This is not an easy post for me to write and I've been putting it for for a long time. I'm not sure where to start, so bear with me as I stumble along...
The move to Fort Stockton didn't work out for so many reasons. The first is that there are so few organics available. There are a few places in Midland but that's a two hour drive from here and it's impossible for me to get there as we had to file bankruptcy and had no choice but to foreclose on our ranch in East Texas. As a result I also lost my car. We are down to one old car and as my husband works, he needs it so I am left at the small ranch we are renting several miles outside of town. Not that living in town would have been any better. There are only two place to buy food and both are, well, they aren't Whole Foods. As far as what is available, don't get me wrong, I AM grateful that the little local Walmart does actually carry organic carrots, celery, lettuce and spinach. If it wasn't for Walmart there wouldn't be any organics in over a 100 mile radius or more. The lack of organics, coupled with lack of ability to drive anywhere to buy and the lack of money to purchase over the internet has really set me back, health wise. I know, I know, you are saying, "grow your own". Well, until YOU live in Fort Stockton, Texas and have gardened successfully, don't even mention gardening in this horrid, rocky, good for nothing, dry as a bone soil. Not to mention the heat. This fall I managed to grow a square foot of each lettuce and arugula and a few heads of broccoli bu that's the extent of that. Shoot, I can't even FORAGE as dandelion and other forage-able greens just aren't here for me to forage for. Mesquite. Miles and miles of mesquite. That's all that grows here. And tumbleweeds.

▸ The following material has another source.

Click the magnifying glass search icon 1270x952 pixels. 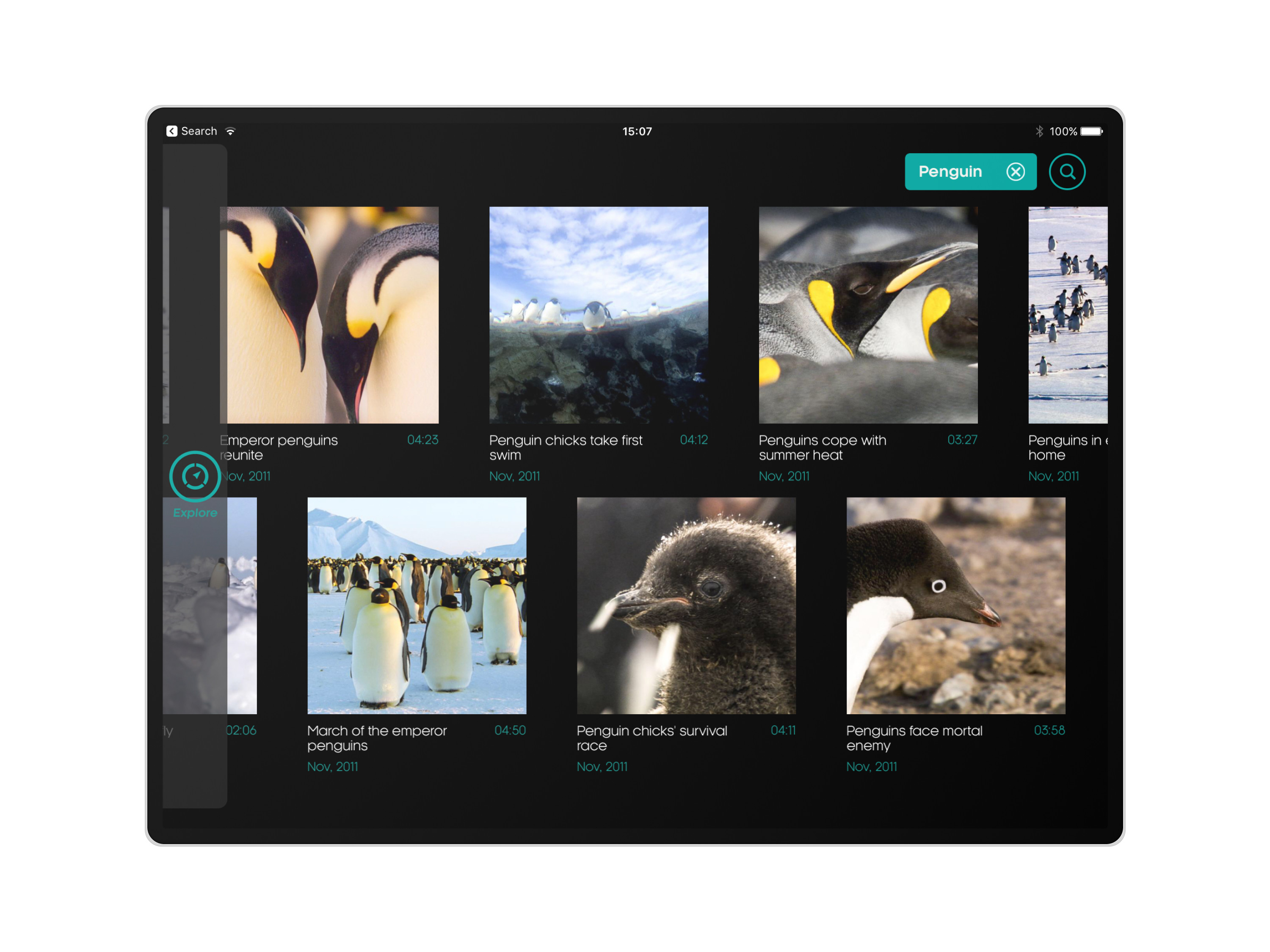1067,172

Another reason this move hasn't worked for us is the horses. There is NO grass so we have to feed our horses purchased hay year around. It's incredibly expensive (another reason I can't buy over internet or save up to buy a car). We've been trying to sell our horses with no luck. We have tried to give them away also with no luck.
And, lastly... my husband of ten years and I have finally decided to call it quits. We've been limping along for years. It was easier when he lived here and we still lived 8 hours away. Now that we've tried, one last time, to live together we have realized it's just not fixable. At least I know now that we actually gave it our all to make it work. If we would have divorced last year as we'd talked about I would have forever wondered if our moving to West Texas with him would have worked. Now I know that our differences are too much and that though we will always be friends it is finally time for us both to move on.
Unfortunately, moving on at this point in my life seems... nearly impossible. The past six months of not being able to eat as I need to has really set me back. Adding the emotional stress of money and a failed marriage and I'm a mess. Although I'm still vegetarian I've been eating poorly. I'm embarrassed to admit it but it's true. Cheese enchiladas, deep fried onion rings, cheese pizzas, cookies, cakes, candy, bread, lots and lots of alcohol, it's all added up to gaining 20 pounds since the move in June and worse than the weight is the PAIN. My sero-neg auto immune disease (non RA/RA) and fibromyalgia is back. My hands and feet hurt all the time. My knees and back, elbows, shoulders, hips, pelvis. You name it, if it's a joint, it HURTS. All the time.
I've tried going on a juice fast but I can't get organic apples. I can get them in Midland but I can't afford the gas for the car even on my husband's days off. We did go this past weekend and I bought some organic apples, finally, after MONTHS without them but I actually had to pay $2.79 a pound for them. Back in ETX I could get them at the farmer's markets or the little local place I went to for $1.49 a pound. Anyway, I've never been good with pure carrot juice and as that's all I can buy in town I can only juice for about 48 hours and then the pure carrot juice won't go down anymore. But I do keep trying everyday to eat healthy and stay away from the emotionally numbing bad foods. It's tough though, trying to get back on track when I don't know which track to get back on. My life is so upside down at the moment. The days I manage to eat at least vegan and get some meditation in seems like Nirvana to me. I'm taking each day as it comes hoping that each new day gets better. That I find hope again. Hope in myself. Hope that my body can once again be cured of this pain and disease. I know it's possible. I know the road I'm on is tough right now but someday, I know. I know I'll be back.